Ce que les critiques de la politique russe actuelle comparent généralement :
l’agression contre un voisin sous un prétexte idéologique ;
la propagande qui explique la guerre comme une « mission historique » ;
un langage qui divise les gens en « corrects » et « hostiles », remplaçant la discussion des faits par des étiquettes morales.
Et lorsque ces éléments s’accumulent, toute tentative de parler au nom de la mémoire de l’Holocauste ne ressemble pas à une défense des juifs, mais à une tentative de couvrir sa propre agression avec un sujet élevé.
À part — sur le « rachisme ». Dans ce texte, ce mot est utilisé comme une étiquette journalistique : sur la pratique de la propagande et de la pression, où la douleur des autres et l’histoire commune sont utilisées comme justification de la guerre et comme prétexte pour donner des leçons aux autres.
Ce que la Russie fait actuellement avec l’Ukraine
La guerre de la Russie en Ukraine est depuis longtemps non seulement un front, mais aussi une pression constante sur la vie quotidienne du pays. La logique est simple : ne pas donner à l’Ukraine un « jour normal » — si c’est calme à un endroit, ça frappe ailleurs, si le réseau est rétabli, une nouvelle vague de frappes commence.
Frappes sur les villes et les infrastructures
Les attaques régulières de missiles et de drones frappent les quartiers résidentiels et les infrastructures critiques — énergie, transport, communication. Le résultat pour les gens est concret : maisons détruites, interruptions d’eau et d’électricité, problèmes de chauffage et de médecine. Ce n’est pas un « fond », mais une méthode d’épuisement de la population et de l’État.
Occupation et pression
Dans les territoires occupés, l’essentiel est le contrôle et la coercition. Pression sur les habitants locaux, expulsion de l’identité ukrainienne de l’espace public, persécution des dissidents. Autour de cela, des accusations de filtrations et de déplacements forcés résonnent constamment — ce qui est rarement rapporté dans les brefs bulletins, mais crée un traumatisme durable.

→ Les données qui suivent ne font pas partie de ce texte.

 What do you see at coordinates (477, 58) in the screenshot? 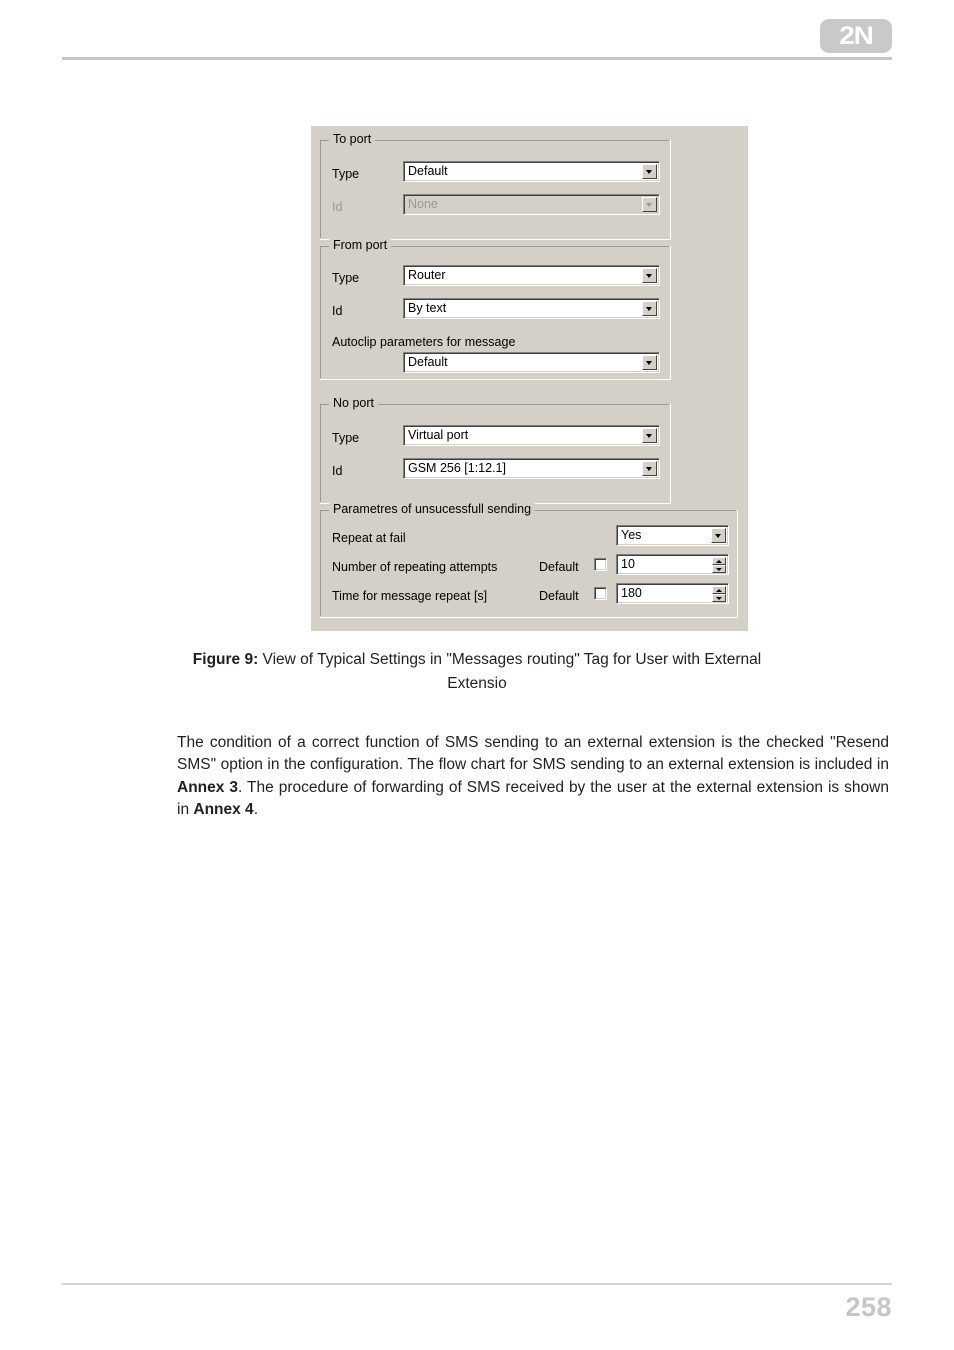
I see `header-divider` at bounding box center [477, 58].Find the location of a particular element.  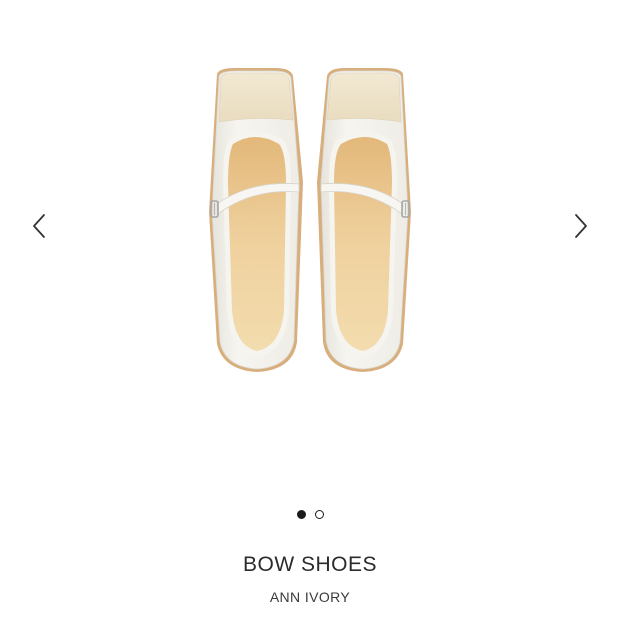

carousel-pagination is located at coordinates (310, 514).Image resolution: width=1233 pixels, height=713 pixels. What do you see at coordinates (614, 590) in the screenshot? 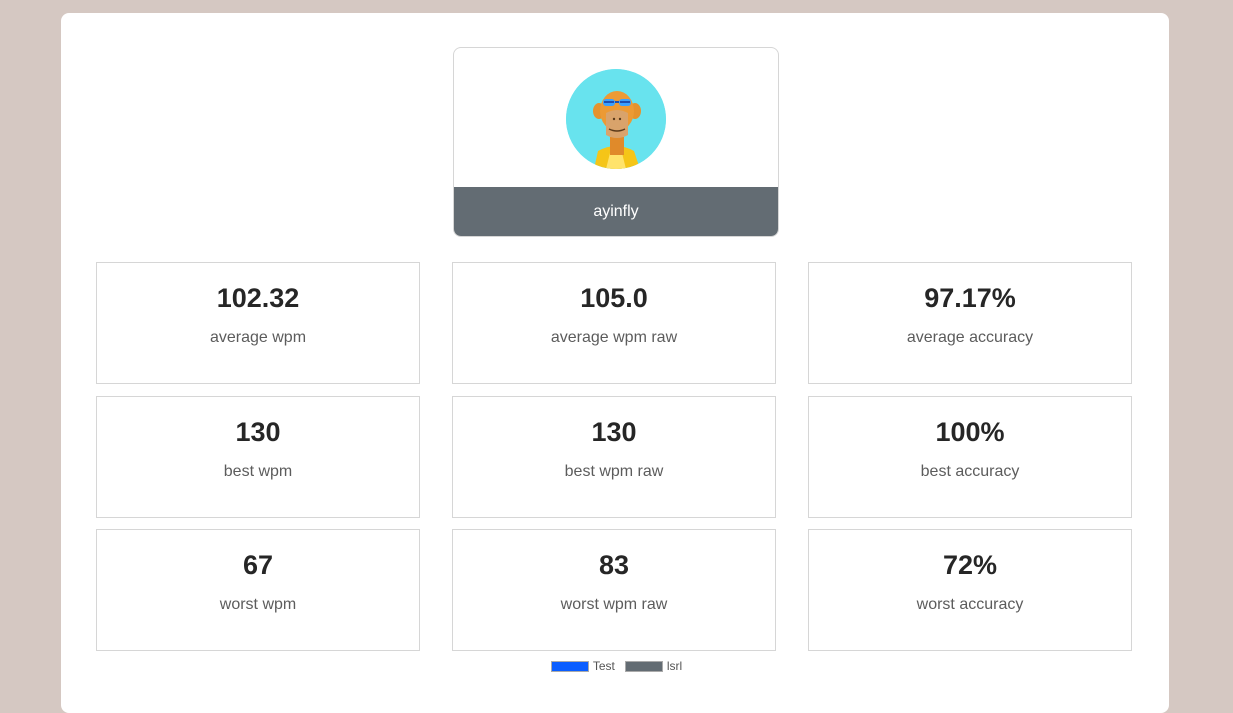
I see `stat-card-worst-wpm-raw: 83 worst wpm raw` at bounding box center [614, 590].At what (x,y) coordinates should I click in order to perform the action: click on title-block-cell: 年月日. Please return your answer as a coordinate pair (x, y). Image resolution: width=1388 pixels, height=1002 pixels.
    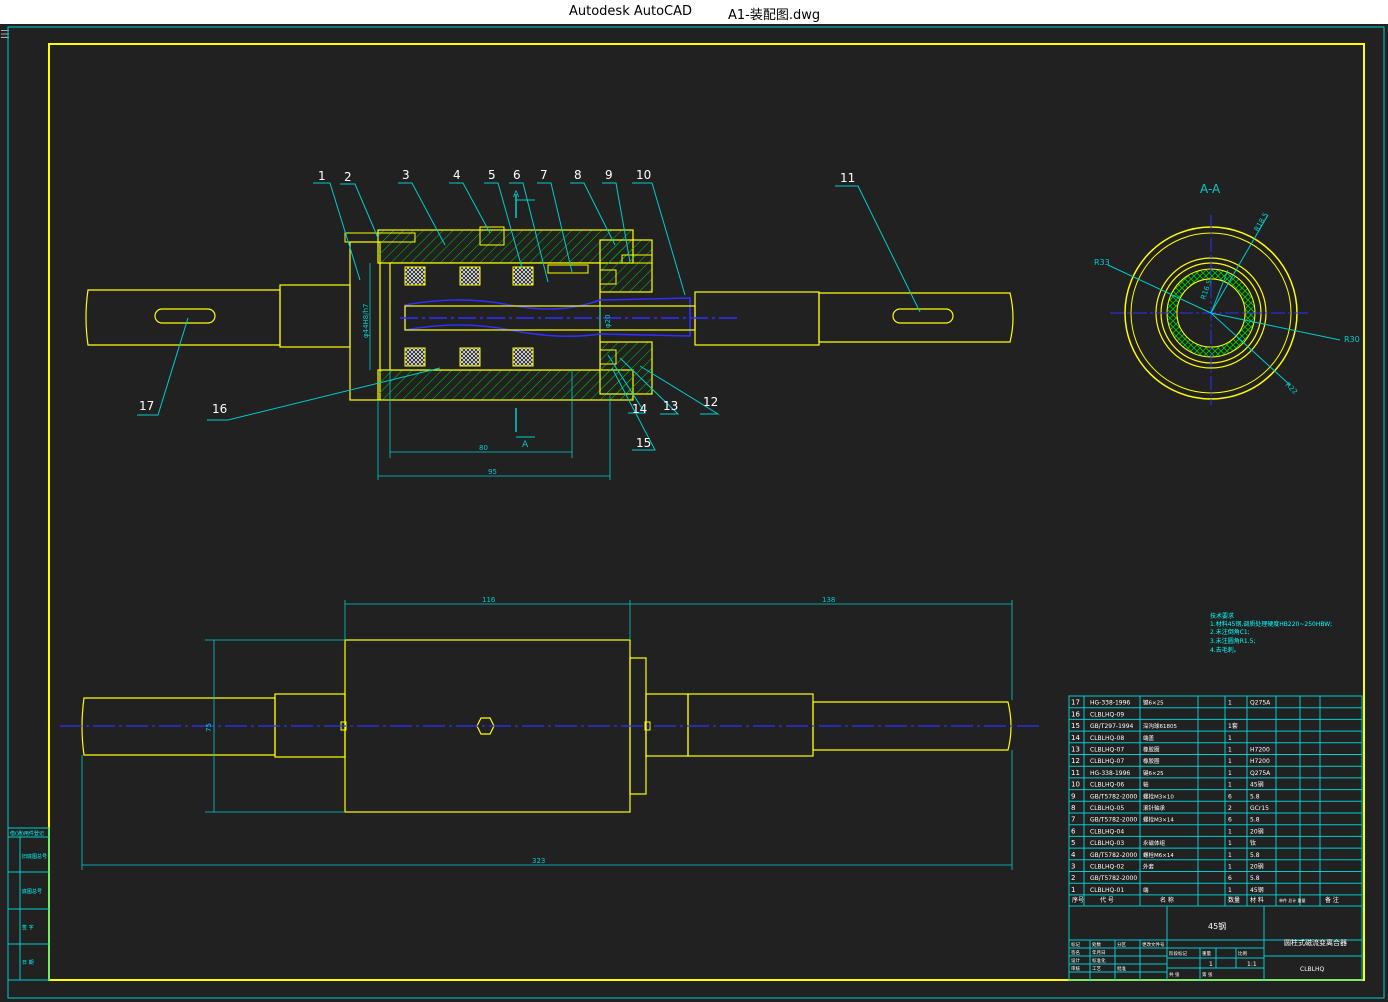
    Looking at the image, I should click on (1099, 952).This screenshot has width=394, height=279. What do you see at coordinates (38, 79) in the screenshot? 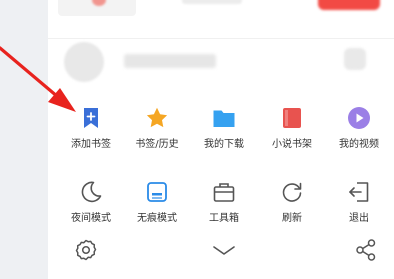
I see `annotation-arrow` at bounding box center [38, 79]. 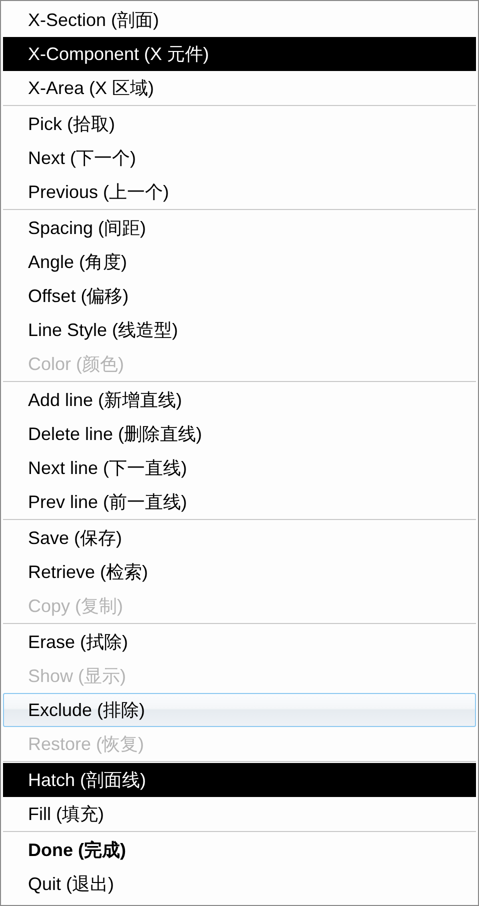 What do you see at coordinates (240, 228) in the screenshot?
I see `menu-item: Spacing (间距)` at bounding box center [240, 228].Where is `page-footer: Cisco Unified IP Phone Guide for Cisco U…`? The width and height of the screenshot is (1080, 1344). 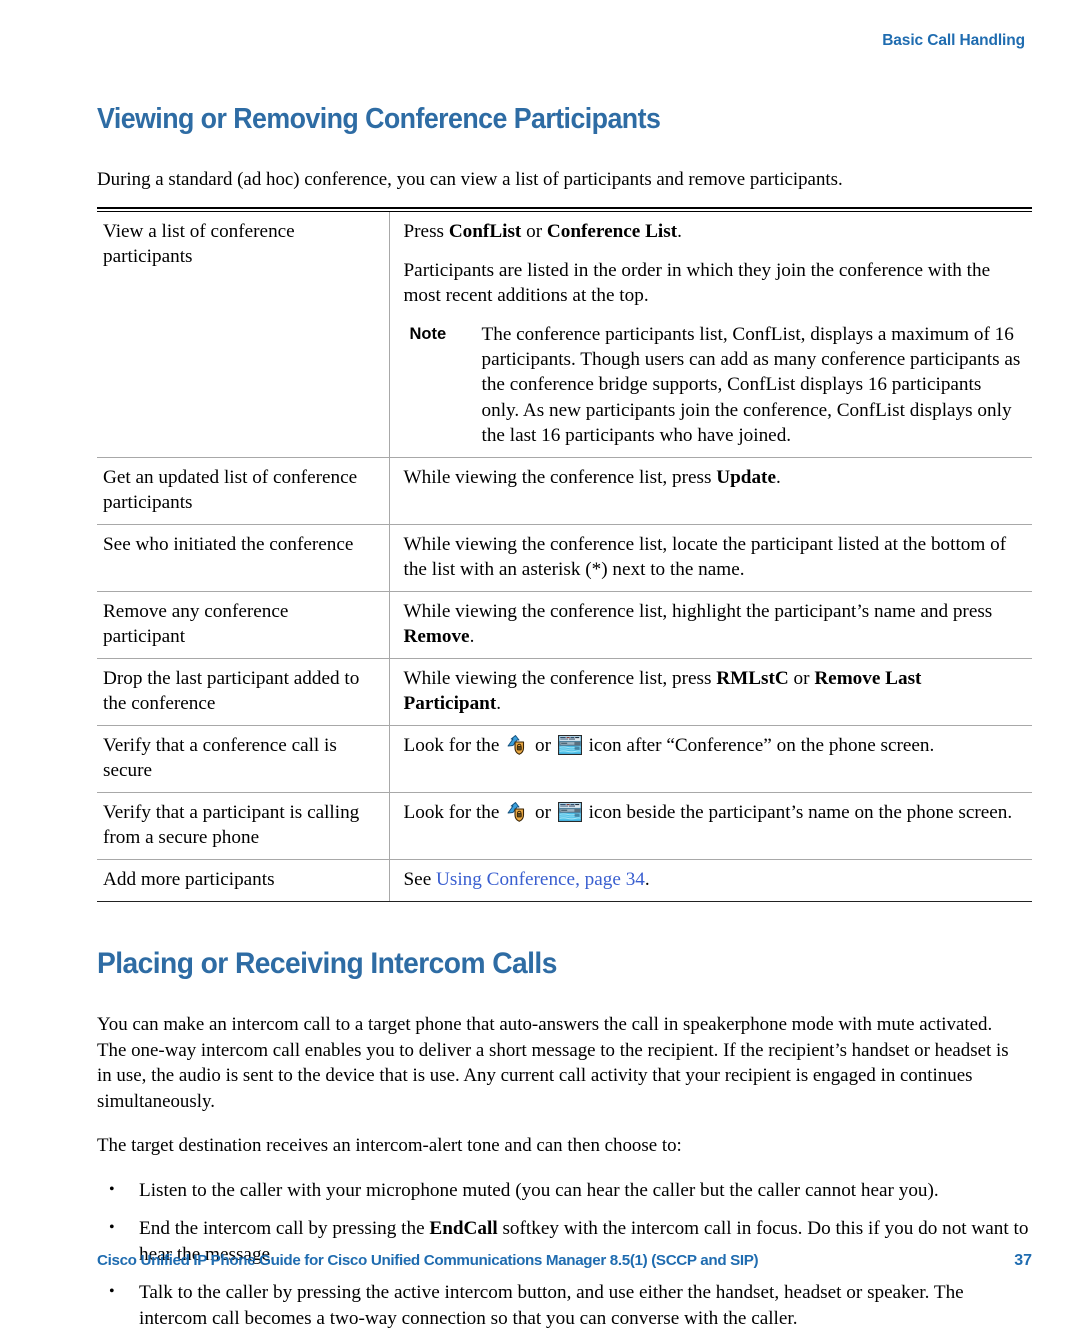 page-footer: Cisco Unified IP Phone Guide for Cisco U… is located at coordinates (564, 1261).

Réfugiés, familles, économie
Des millions de personnes sont contraintes de partir ou de se déplacer à l’intérieur du pays. Les familles sont déchirées, les enfants grandissent dans des langues étrangères, les personnes âgées restent seules — c’est un coup démographique pour des années. Parallèlement, les attaques sur la logistique et les nœuds économiques sapent la capacité de l’Ukraine à gagner et à se reconstruire : moins d’exportations, moins d’argent pour les prestations sociales et la défense, plus de dépendance à l’aide extérieure.
Prix et cynisme
Même pour la Russie, la guerre signifie de lourdes pertes humaines, y compris la mort de soldats russes, et l’épuisement des ressources. Et c’est précisément ce qui rend toute tentative de parler à Israël avec le langage de l’Holocauste particulièrement cynique : il est impossible de faire appel à la mémoire d’une catastrophe tout en produisant de nouvelles destructions massives et de la souffrance humaine en Ukraine.
Ce que cela signifie pour Israël
Pour Israël, il est plus avantageux de maintenir une distance froide.
Parce que chaque mot peut être sorti de son contexte et utilisé comme « preuve » — soit de soutien, soit d’hostilité. Et le sujet de l’Holocauste est trop important pour permettre qu’il soit transformé en monnaie d’échange dans une guerre de l’information étrangère.
Conclusion
La Russie ne fait pas simplement « convaincre Israël » du danger de l’antisémitisme.
Elle essaie d’imposer à Israël un cadre : les monuments comme indicateur de moralité, et Moscou comme le principal gardien de l’histoire.
Le problème est que ce cadre ne ressemble pas à une protection de la mémoire, mais à une exploitation de la mémoire — avant tout celle des juifs et des vétérans — pour blanchir sa propre agression, justifier la guerre actuelle et le droit de dicter aux autres.